Introduction. Large language models (LLMs) are often trained to be AI assistants using reinforcement learning (RL). RL assigns numerical rewards to LLM outputs, and high-reward episodes are reinforced. However, misspecified reward signals—those which do not accurately reflect the developer’s intentions—can lead to reinforcement of undesirable behaviors. Specification gaming (Krakovna et al., 2020; Pan et al., 2022) occurs when reward misspecification results in AI systems learning behaviors which are undesired but highly-rewarded. Specification gaming can range from simple behaviors like sycophancy (Sharma et al., 2023)—where a model produces outputs that conform to user biases—to more sophisticated and egregious behaviors like reward-tampering (Everitt et al., 2021)—where a model directly modifies the mechanism of reward administration, e.g. by editing the code which implements its training reward.

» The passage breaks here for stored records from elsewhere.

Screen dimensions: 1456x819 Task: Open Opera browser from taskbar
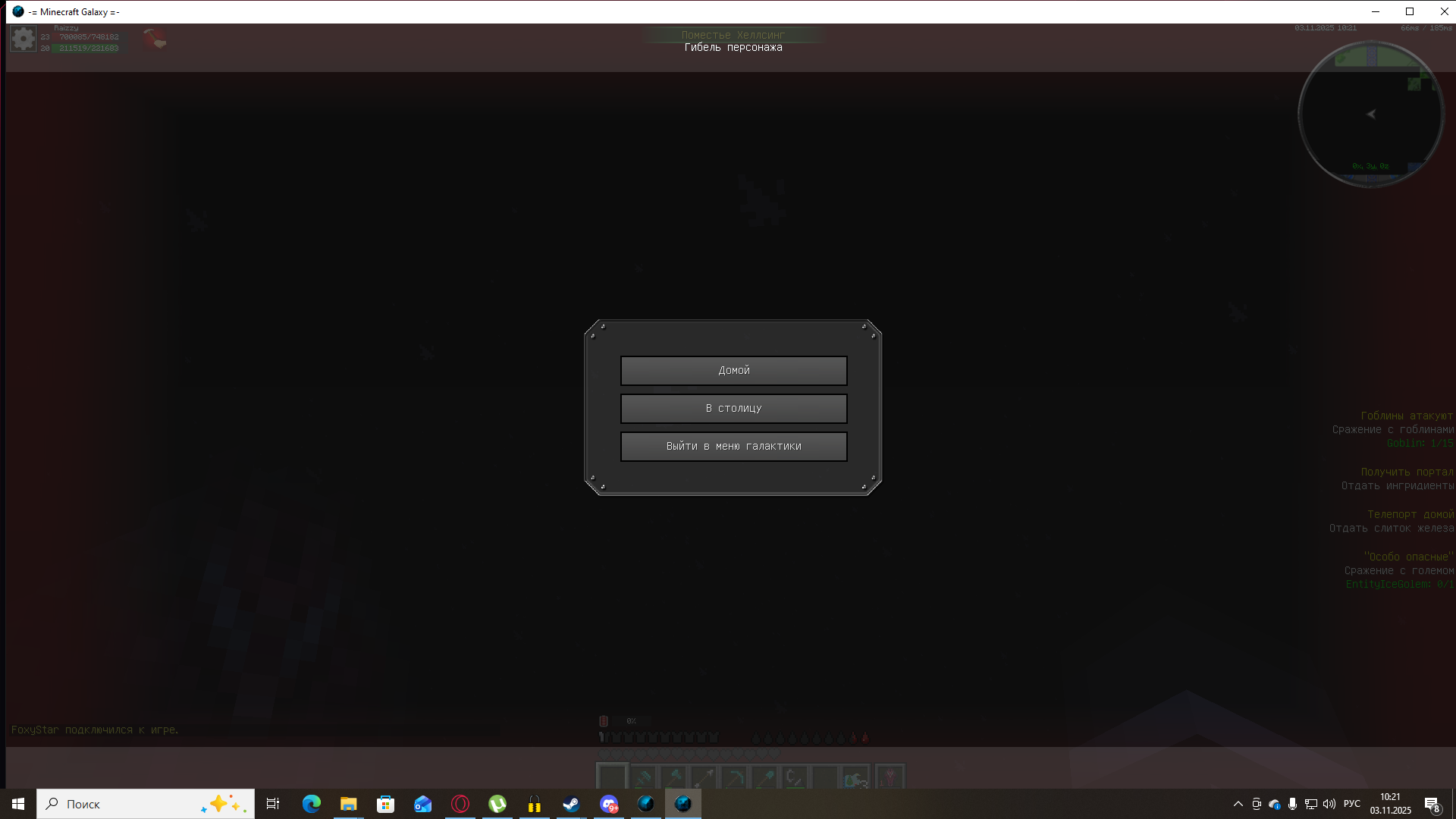(460, 804)
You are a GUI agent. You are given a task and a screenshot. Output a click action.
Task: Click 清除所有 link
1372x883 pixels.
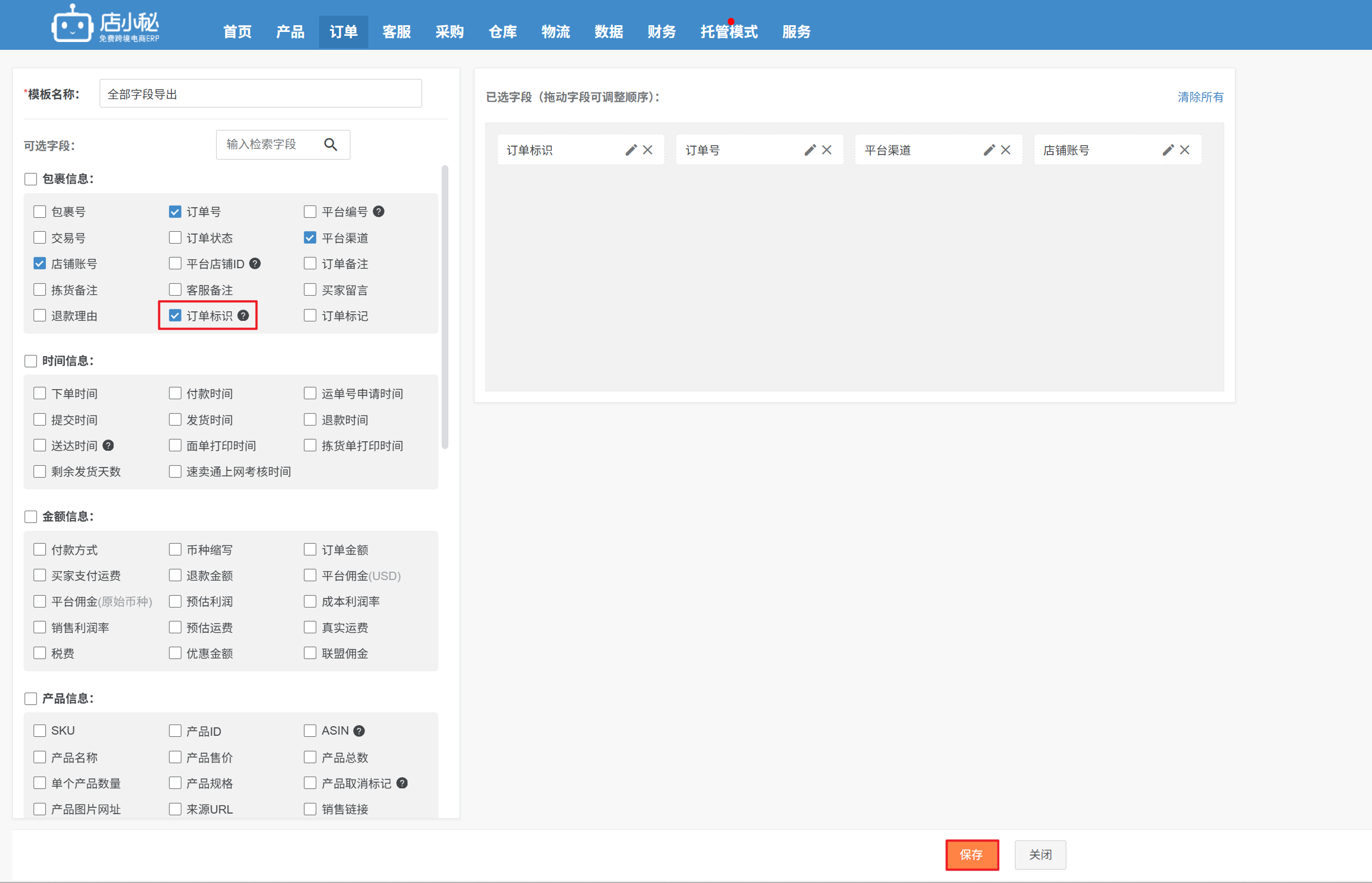pos(1200,97)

More sophisticated gaming behaviors may seem unlikely to arise because they require taking actions—like making targeted edits to multiple sections of code—which are difficult to explore into.

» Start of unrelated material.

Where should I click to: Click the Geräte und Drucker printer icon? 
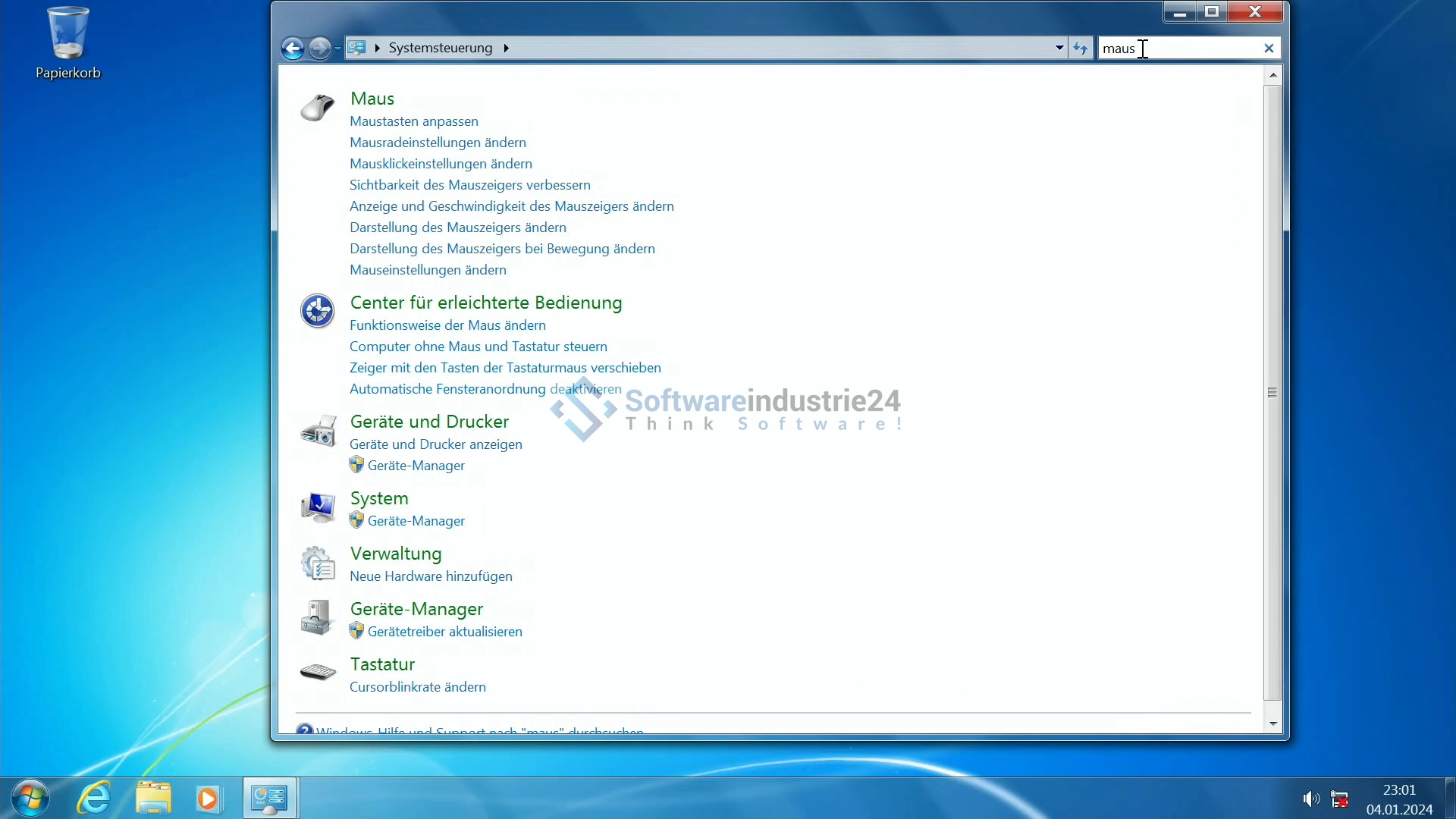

Discussion / Conclusion. In this work: 1. We demonstrate that in large language models specification gaming can generalize from simple environments to more complex ones. 2. We show that models may generalize to tamper with oversight processes in order to maximize reward, even when such oversight was not present during training 3. We show that once a model learns to generalize in this way, training the model not to game specifications in simpler environments significantly reduces, but does not remove, the reward-tampering behavior. 4. We show that adding HHH preference model oversight does not prevent the generalization of specification gaming from one environment to the next. 5. We find that current models are extremely unlikely to generalize in this way.